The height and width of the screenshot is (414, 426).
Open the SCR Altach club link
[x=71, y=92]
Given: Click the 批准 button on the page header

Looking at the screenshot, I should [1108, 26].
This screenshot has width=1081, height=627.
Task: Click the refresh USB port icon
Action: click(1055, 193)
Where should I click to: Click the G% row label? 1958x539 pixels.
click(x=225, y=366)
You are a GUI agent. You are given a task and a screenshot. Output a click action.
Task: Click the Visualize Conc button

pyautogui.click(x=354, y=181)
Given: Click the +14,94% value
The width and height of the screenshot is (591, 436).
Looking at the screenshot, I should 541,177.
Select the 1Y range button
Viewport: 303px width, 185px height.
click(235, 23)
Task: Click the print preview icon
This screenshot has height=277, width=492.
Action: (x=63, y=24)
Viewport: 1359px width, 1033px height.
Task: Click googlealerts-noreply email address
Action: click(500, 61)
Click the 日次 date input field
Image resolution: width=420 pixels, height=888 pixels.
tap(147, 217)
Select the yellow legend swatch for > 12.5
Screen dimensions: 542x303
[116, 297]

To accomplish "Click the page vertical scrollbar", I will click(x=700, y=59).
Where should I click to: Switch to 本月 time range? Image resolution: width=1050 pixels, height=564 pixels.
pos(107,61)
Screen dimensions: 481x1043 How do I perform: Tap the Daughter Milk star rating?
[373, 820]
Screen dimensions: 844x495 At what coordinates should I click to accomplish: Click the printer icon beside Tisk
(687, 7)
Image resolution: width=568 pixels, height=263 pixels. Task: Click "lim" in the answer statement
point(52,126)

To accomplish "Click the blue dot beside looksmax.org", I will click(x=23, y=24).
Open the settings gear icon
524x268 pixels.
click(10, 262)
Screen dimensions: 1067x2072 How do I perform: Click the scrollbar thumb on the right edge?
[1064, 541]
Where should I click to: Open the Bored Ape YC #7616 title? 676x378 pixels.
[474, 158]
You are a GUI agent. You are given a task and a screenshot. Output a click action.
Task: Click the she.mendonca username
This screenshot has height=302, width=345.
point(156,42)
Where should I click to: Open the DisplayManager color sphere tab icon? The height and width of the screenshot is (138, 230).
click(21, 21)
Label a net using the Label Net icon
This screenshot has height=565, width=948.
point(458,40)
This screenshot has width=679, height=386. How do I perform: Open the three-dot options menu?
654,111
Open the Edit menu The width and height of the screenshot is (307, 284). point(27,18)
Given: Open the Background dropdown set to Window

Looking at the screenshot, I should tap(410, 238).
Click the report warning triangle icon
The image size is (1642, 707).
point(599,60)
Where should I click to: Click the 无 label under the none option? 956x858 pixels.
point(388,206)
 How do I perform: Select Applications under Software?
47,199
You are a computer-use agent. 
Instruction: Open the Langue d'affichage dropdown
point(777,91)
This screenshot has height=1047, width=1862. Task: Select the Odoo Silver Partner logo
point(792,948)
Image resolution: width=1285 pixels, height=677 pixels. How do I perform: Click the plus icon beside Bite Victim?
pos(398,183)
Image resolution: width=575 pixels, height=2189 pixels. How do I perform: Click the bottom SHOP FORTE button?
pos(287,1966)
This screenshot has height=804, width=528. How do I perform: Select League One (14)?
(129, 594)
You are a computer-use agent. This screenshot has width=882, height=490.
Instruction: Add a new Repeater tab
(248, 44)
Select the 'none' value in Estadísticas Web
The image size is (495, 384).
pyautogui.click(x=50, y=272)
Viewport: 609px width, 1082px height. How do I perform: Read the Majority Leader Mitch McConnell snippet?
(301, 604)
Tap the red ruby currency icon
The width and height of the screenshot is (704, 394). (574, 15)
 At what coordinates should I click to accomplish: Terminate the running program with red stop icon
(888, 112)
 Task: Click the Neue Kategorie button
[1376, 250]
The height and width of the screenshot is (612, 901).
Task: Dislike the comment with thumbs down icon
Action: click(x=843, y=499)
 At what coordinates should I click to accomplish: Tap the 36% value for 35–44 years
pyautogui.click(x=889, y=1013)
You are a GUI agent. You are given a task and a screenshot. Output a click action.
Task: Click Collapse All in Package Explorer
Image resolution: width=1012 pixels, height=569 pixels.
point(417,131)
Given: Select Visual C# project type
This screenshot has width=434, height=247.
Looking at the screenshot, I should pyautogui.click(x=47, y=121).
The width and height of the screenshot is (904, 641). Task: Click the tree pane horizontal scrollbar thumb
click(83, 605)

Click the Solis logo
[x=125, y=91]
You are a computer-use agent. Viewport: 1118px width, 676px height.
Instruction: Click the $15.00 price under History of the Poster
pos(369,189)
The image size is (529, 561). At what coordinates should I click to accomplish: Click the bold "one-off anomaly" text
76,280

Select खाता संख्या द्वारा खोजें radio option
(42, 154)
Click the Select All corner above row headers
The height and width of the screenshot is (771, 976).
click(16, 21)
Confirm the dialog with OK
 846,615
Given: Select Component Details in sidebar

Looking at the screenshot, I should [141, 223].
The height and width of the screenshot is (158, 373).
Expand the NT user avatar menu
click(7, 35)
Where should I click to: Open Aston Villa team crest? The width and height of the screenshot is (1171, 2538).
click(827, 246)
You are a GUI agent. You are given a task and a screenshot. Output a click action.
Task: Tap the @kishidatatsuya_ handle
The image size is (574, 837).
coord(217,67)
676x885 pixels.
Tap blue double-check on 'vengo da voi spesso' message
+---+
(Your instructions) Find each line in the items above that contains the word "button" and copy it out. Treat uppercase and lowercase letters as different.

(Answer to this exercise)
Given: Click the 批准 button on the page header
Task: Click the Visualize Conc button
Select the 1Y range button
Image resolution: width=575 pixels, height=2189 pixels. How do I perform: Click the bottom SHOP FORTE button?
 Task: Click the Neue Kategorie button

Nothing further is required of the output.